__Task statement__: Exactly the lines from the one containing "1024x791 pixels." through the final line of the listing are to be retyped, and nothing more.

── Input data ──

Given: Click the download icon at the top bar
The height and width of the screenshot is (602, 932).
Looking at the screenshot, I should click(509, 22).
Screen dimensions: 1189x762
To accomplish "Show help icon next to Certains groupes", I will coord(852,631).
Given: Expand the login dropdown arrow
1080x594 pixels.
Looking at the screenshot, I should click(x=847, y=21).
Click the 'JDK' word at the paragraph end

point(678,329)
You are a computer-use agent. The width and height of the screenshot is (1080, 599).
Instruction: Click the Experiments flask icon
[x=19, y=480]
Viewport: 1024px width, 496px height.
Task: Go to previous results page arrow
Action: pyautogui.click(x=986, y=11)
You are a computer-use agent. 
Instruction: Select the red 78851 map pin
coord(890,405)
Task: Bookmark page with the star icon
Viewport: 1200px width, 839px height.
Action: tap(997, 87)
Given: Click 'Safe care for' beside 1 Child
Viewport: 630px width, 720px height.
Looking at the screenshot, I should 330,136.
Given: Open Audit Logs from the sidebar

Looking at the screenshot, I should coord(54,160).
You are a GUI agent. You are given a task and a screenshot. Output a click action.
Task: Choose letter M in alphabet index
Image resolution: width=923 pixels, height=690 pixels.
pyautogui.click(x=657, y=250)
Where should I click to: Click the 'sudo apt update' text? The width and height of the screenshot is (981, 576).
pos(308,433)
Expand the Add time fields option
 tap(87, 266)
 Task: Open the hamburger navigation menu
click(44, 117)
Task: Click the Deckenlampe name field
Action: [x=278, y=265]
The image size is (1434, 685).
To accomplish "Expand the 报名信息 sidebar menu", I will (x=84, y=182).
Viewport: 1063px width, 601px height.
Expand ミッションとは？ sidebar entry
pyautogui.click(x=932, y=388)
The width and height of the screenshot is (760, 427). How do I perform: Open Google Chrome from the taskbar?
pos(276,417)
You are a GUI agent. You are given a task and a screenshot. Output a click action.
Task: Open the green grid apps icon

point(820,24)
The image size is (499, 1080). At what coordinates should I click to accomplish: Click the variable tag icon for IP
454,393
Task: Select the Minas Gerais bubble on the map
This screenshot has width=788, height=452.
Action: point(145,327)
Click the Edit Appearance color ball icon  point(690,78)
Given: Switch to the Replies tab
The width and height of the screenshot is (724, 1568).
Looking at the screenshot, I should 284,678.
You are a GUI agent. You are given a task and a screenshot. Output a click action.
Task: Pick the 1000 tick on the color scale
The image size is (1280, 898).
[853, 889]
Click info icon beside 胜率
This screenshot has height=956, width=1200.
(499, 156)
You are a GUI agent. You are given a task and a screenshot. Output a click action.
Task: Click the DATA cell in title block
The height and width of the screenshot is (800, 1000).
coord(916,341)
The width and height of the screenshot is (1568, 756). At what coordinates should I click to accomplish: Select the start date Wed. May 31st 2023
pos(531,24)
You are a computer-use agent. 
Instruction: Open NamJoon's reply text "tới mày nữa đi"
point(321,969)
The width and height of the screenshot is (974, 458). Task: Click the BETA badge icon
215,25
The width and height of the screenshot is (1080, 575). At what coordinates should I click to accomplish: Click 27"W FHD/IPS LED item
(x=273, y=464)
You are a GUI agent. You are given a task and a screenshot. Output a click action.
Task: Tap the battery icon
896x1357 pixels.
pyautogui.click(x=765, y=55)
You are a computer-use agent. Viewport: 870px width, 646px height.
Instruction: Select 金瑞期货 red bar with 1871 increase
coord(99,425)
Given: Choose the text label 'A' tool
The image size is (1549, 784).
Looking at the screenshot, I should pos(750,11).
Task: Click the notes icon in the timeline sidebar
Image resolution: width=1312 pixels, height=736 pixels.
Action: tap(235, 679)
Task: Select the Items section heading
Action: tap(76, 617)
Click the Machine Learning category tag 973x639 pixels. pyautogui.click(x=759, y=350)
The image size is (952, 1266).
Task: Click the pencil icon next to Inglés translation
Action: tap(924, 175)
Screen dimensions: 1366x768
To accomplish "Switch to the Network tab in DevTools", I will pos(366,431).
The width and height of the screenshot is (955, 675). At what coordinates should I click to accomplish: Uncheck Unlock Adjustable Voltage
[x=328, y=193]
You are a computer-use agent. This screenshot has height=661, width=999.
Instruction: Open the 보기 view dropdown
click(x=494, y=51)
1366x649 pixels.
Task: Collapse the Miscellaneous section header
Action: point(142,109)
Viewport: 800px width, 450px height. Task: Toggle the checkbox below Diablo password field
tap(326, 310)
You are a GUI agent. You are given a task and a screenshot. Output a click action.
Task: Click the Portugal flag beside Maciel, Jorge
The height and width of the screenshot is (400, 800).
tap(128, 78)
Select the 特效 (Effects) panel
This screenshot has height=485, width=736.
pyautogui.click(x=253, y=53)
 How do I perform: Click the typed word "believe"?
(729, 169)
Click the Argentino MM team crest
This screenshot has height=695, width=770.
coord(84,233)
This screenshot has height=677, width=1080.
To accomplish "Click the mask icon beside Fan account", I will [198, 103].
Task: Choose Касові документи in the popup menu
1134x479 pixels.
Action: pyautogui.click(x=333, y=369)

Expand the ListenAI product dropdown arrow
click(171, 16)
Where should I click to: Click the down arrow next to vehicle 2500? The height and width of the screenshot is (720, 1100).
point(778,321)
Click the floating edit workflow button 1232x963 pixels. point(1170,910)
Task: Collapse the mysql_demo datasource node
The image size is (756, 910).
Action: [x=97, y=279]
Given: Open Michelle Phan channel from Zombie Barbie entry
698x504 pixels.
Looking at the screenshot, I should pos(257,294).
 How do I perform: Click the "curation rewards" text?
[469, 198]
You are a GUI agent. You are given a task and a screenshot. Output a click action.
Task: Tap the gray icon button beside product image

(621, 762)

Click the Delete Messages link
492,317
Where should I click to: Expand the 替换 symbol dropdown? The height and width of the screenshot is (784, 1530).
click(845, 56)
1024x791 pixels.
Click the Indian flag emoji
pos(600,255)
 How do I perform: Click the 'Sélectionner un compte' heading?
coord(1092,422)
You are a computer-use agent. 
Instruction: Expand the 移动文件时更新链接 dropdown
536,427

───

__Solution for this task__:
1024x791 pixels.
Click the Indian flag emoji
pos(600,255)
 How do I perform: Click the 'Sélectionner un compte' heading?
coord(1092,422)
You are a computer-use agent. 
Instruction: Expand the 移动文件时更新链接 dropdown
536,427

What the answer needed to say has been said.